Passage for review:
----------

At first this article reads like your typical anti-piracy screed. It rants about how 10x more people watched GoT illegally (confusing them with lost sales) and ends with how downloading movies can get your credit card stolen.
The middle of the article however, destroys the author’s case.
Time Warner (owning company of HBO) CEO Alan Bewkes stated in 2013 how becoming the most illegally streamed show in history was “better than an Emmy” and that torrenting ultimately led to more paid subscriptions.
“We’ve been dealing with this for 20, 30 years—people sharing subs, running wires down the backs of apartment buildings. Our experience is that it leads to more paying subs. I think you’re right that Game of Thrones is the most pirated show in the world and that’s better than an Emmy.”
The CEO of Time Warner, who knows more about the finances of his own show than ForeverGeek writer Tom Llewellyn, championed piracy and said that it brought them more subscribers rather than nearly destroying the show as the article claims.
Needless to say, Tom forwent a rebuttal in favor of writing how you can get malware from downloading it…
Anti-Piracy Propaganda: 0 Truth: 1
Instead it was destroyed by two greedy fucks rushing the ending two seasons early so they could move on to their next cash grab flop!

----------

Stored entries:
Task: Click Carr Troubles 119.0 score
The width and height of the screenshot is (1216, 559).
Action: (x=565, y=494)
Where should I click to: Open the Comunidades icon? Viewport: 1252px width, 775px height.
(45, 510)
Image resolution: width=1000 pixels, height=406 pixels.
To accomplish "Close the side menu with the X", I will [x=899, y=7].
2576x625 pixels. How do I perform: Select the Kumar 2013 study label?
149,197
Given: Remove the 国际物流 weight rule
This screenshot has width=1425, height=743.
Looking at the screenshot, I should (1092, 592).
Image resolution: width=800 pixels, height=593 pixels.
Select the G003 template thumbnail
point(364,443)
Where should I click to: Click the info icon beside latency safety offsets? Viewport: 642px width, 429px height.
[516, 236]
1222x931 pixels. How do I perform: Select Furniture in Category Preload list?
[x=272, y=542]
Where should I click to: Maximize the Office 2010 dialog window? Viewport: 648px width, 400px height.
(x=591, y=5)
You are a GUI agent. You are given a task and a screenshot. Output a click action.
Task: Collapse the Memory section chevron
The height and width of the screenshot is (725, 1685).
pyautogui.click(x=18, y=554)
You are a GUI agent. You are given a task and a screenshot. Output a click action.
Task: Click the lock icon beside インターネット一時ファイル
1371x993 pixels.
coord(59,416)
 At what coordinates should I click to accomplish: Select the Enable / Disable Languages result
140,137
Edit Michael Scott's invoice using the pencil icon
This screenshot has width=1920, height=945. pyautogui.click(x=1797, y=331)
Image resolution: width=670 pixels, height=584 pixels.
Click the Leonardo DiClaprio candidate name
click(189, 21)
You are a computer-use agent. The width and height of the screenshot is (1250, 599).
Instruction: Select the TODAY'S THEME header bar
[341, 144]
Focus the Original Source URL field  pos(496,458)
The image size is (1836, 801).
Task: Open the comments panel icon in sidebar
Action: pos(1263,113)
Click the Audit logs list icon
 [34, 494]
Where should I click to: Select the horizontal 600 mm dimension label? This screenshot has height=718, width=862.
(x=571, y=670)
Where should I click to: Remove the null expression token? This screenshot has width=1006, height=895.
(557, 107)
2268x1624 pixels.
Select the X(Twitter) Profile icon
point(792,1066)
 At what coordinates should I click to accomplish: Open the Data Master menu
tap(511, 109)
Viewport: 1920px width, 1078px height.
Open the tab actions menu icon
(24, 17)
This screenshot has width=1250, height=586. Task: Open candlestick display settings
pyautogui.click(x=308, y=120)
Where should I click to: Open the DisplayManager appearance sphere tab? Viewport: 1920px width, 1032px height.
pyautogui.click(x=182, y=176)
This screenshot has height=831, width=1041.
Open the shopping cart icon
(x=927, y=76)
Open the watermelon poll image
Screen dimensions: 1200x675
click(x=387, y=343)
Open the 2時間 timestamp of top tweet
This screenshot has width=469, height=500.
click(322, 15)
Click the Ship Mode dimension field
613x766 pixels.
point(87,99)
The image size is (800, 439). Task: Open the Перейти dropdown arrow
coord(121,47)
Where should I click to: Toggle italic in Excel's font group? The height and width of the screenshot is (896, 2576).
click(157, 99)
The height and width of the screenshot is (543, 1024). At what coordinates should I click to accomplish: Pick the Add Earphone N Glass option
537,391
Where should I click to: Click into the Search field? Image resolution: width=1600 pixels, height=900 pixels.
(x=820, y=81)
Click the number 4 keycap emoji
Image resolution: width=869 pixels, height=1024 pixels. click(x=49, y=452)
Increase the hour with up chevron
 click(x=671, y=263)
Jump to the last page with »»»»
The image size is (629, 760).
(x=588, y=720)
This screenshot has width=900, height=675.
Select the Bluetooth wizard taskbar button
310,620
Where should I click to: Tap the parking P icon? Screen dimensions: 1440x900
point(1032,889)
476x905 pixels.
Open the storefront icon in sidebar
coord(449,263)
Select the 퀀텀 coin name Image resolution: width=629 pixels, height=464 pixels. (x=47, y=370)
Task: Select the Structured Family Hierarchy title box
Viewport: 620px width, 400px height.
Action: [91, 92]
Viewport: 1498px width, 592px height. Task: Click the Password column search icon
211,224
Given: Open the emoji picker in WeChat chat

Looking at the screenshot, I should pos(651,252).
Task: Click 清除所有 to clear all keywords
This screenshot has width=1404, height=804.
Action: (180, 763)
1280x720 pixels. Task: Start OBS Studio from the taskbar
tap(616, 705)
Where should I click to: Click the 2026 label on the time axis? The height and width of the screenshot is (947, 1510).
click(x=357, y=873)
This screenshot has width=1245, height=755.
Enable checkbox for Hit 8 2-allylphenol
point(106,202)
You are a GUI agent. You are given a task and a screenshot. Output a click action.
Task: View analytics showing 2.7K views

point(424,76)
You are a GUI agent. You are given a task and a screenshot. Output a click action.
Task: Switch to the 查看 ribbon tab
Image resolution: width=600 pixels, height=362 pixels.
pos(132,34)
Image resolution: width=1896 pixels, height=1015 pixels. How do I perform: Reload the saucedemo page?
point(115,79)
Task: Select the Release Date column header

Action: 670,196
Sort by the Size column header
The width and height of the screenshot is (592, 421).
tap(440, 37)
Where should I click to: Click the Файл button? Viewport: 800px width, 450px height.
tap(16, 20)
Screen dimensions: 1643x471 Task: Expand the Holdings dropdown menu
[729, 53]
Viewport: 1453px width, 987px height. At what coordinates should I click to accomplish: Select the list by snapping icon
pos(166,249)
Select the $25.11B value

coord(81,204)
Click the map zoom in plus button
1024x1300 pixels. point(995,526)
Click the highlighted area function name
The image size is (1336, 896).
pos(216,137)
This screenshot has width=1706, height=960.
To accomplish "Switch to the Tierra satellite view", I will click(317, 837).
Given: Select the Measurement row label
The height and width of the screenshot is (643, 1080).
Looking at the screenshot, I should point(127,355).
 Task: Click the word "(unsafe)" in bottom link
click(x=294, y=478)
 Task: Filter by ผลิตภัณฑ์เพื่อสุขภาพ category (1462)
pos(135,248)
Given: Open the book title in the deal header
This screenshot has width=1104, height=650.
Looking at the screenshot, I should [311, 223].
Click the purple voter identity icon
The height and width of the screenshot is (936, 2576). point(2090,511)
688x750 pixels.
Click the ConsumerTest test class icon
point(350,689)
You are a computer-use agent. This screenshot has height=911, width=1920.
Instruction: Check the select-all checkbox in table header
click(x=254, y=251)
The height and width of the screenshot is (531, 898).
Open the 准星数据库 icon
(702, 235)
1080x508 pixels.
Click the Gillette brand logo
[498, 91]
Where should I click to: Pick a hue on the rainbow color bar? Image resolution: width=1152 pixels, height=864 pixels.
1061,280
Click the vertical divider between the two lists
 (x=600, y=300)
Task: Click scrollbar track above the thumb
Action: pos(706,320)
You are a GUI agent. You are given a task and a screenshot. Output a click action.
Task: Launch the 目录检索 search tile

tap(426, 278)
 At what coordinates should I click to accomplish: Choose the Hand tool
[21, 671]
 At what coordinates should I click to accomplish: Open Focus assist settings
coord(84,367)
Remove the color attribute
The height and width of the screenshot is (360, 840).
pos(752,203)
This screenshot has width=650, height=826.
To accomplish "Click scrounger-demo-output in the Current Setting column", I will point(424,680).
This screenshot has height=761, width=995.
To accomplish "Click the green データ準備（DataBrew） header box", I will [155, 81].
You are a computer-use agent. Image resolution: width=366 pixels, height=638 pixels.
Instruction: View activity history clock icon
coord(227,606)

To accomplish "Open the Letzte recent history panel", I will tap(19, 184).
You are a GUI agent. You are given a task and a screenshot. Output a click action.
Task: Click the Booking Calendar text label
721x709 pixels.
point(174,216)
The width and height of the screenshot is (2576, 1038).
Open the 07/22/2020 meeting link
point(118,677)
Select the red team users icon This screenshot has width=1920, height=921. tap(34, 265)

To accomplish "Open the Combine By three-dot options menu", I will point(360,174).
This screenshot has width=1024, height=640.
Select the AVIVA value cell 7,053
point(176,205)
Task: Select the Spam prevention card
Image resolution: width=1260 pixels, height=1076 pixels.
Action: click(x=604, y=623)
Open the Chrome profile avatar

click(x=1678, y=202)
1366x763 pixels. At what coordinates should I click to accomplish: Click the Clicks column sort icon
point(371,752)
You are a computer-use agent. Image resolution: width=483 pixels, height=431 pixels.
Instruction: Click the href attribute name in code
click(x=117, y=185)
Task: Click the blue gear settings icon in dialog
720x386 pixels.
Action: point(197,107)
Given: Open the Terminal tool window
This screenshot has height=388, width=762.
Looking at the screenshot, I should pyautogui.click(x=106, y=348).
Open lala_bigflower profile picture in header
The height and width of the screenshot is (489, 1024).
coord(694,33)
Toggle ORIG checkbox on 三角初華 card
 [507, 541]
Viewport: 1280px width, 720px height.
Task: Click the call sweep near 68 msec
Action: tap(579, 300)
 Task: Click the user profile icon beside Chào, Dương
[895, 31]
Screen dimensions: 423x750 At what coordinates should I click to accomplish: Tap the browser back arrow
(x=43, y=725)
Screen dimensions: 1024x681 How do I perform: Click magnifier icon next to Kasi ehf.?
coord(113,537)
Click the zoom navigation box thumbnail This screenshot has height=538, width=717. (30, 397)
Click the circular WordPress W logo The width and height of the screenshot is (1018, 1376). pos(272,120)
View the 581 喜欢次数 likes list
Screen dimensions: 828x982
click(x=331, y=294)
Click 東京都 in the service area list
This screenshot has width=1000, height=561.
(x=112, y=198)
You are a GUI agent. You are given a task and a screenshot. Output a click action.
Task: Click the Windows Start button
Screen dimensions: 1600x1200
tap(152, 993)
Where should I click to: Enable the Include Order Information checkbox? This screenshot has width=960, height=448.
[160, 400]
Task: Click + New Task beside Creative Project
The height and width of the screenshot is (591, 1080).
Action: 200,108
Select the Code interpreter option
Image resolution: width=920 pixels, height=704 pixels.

----------

Actions to take:
A. Swap "Emmy" for "Golden Globe" as you write out the commentary on Game of Thrones piracy again. Begin at the words "The middle of" and stop after "the article claims.".
B. Resume the commentary on Game of Thrones piracy, picking up right after its final sentence.
The items have nothing to do with the commentary on Game of Thrones piracy.

Task answers:
A.
The middle of the article however, destroys the author’s case.
Time Warner (owning company of HBO) CEO Alan Bewkes stated in 2013 how becoming the most illegally streamed show in history was “better than an Golden Globe” and that torrenting ultimately led to more paid subscriptions.
“We’ve been dealing with this for 20, 30 years—people sharing subs, running wires down the backs of apartment buildings. Our experience is that it leads to more paying subs. I think you’re right that Game of Thrones is the most pirated show in the world and that’s better than an Golden Globe.”
The CEO of Time Warner, who knows more about the finances of his own show than ForeverGeek writer Tom Llewellyn, championed piracy and said that it brought them more subscribers rather than nearly destroying the show as the article claims.

B.
luckily the showrunners were around to finish the job
get your credit card stolen.
Let’s see… I don’t provide my credit card to anyone when pirating. The only way they are getting my credit card is breaking into my house. (no, mkv files can’t have viruses).
But I do need to provide my credit card info to HBO, which they store, on their likely poorly secured servers.
The number of credit cards stones from data leaks very likely exceeds the number of them stolen because someone got duped when trying to pirate.
Zero sympathy. If they wanted to reduce the amount of illegal streamers, all they’ve got to do is make their content more accessible.
Release it on multiple streaming platforms, not just their own. Ensure its released globally at the same time. And get rid of the geo-blocking.
The lack of reasonable legal alternatives is what drives piracy.
HBO has repeated this policy for decades. Shared passwords and piracy drive long term retention. If your company is thinking long term, all that matters is raw content quality, which HBO has always dominated.